Writing and Advancing an Output Stream - 2025.2 English - UG1603

AI Engine-ML Kernel and Graph Programming Guide (UG1603)

Document ID
UG1603
Release Date
2025-11-26
Version
2025.2 English

AI Engine Operations

The following operations write data to the given output stream and advance the stream on the AI Engine. Data values can be written to the output stream one at a time or as a vector. Until all values are written, the stream operation stalls. The data groupings are based on the underlying single cycle, 32-bit stream operation. Cascade connection writes all values in parallel.

//Scalar operations
//#include<aie_adf.hpp> or #include<adf.h> 
void writeincr(output_stream<int32> *w, int32 v);
void writeincr(output_stream<int64> *w, int64 v);
void writeincr(output_stream<uint32> *w, uint32 v);
void writeincr(output_stream<cint16> *w, cint16 v);
void writeincr(output_stream<cint32> *w, cint32 v);
void writeincr(output_stream<float> *w, float v);

//AIE API Operations to read vector data which supports more vector lanes
//#include<aie_adf.hpp>
void writeincr(output_stream<int8> *w, aie::vector<int8,16> &v);
void writeincr(output_stream<uint8> *w, aie::vector<uint8,16> &v);
void writeincr(output_stream<int16> *w, aie::vector<int16,8> &v);
void writeincr(output_stream<cint16> *w, aie::vector<cint16,4> &v);
void writeincr(output_stream<int32> *w, aie::vector<int32,4> &v);
void writeincr(output_stream<cint32> *w, aie::vector<cint32,2> &v);
void writeincr(output_stream<float> *w, aie::vector<float,4> &v);
void writeincr(output_stream<bfloat16> *w, aie::vector<bfloat,8> &v);

template<typename T,int N>
void writeincr(output_cascade<T> *w, aie::accum<T,N> &v);
template<typename T,int N>
void writeincr(output_cascade<T> *w, aie::vector<T,N> &v);

//ADF API Operations to read vector data which supports limited vector lanes
//#include<adf.h>
void writeincr(output_cascade<acc32>* str,v16acc32 value);
void writeincr(output_cascade<acc32>* str,v32acc32 value);
void writeincr(output_cascade<acc64>* str,v8acc64 value);
void writeincr(output_cascade<acc64>* str,v16acc64 value);
void writeincr(output_cascade<cacc64>* str,v4acc64 value);
void writeincr(output_cascade<cacc64>* str,v8acc64 value);
void writeincr(output_cascade<accfloat>* str,v16accfloat value);
void writeincr(output_cascade<caccfloat>* str,v8caccfloat value);
void writeincr(output_cascade<int8>* str,v64int8 value);
void writeincr(output_cascade<int8>* str,v128int8 value);
void writeincr(output_cascade<uint8>* str,v64uint8 value);
void writeincr(output_cascade<uint8>* str,v128uint8 value);
void writeincr(output_cascade<int16>* str,v32int16 value);
void writeincr(output_cascade<int16>* str,v64int16 value);
void writeincr(output_cascade<uint16>* str,v32uint16 value);
void writeincr(output_cascade<uint16>* str,v64uint16 value);
void writeincr(output_cascade<cint16>* str,v16cint16 value);
void writeincr(output_cascade<cint16>* str,v32cint16 value);
void writeincr(output_cascade<int32>* str,v16int32 value);
void writeincr(output_cascade<int32>* str,v32int32 value);
void writeincr(output_cascade<uint32>* str,v16uint32 value);
void writeincr(output_cascade<uint32>* str,v32uint32 value);
void writeincr(output_cascade<cint32>* str,v8cint32 value);
void writeincr(output_cascade<cint32>* str,v16cint32 value);
void writeincr(output_cascade<bfloat16>* str,v32bfloat16 value);

For the supported data types and lanes in AIE API writeincr, see Stream and Cascade Data Types.

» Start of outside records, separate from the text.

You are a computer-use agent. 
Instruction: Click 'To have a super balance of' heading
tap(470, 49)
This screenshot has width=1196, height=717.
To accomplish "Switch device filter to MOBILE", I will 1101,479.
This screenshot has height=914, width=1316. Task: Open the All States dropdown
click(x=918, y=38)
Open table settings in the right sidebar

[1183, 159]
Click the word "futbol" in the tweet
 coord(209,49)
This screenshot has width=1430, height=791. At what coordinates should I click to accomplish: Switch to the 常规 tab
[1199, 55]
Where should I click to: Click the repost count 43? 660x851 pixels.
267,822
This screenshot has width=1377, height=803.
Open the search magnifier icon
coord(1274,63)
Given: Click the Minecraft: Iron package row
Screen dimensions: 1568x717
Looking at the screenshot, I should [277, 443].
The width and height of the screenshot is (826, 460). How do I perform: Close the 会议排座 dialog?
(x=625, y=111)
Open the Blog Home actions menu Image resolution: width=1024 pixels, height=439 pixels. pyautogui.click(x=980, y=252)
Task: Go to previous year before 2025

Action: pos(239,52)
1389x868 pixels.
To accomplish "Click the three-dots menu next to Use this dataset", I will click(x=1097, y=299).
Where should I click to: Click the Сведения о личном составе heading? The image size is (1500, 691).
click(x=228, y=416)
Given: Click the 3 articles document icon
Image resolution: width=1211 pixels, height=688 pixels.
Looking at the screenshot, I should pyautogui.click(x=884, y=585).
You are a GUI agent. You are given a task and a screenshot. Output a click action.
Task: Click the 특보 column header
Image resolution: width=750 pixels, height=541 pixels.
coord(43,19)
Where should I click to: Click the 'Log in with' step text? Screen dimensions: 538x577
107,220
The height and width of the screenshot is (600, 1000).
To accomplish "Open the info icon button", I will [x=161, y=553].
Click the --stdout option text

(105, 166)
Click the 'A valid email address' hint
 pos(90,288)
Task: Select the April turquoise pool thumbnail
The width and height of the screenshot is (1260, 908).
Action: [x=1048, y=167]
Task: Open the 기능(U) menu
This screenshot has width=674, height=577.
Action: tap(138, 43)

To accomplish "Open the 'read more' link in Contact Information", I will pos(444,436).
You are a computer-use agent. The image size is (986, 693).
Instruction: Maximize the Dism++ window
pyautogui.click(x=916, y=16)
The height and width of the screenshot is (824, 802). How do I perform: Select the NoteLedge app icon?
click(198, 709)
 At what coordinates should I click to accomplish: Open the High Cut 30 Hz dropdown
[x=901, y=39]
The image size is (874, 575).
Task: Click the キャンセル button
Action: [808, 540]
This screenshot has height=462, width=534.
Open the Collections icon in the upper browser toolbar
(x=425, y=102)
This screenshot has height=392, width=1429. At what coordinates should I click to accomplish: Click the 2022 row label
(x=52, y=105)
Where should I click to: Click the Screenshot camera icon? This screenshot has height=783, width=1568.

Note: To indicate the end of stream, the writeincr API can be used with TLAST argument as shown below.
void writeincr(output_stream<int32> *w, int32 value, bool tlast);
Note: The AIE-ML v2 stream interconnect is 64 bits wide. When a kernel writes a 32-bit word by writeincr API, it concatenates two words together before sending them out. If only one leftover 32-bit word remains, it is held inside the kernel, waiting for the next word. To push out the final odd word, you can assert TLAST to true in the writeincr API.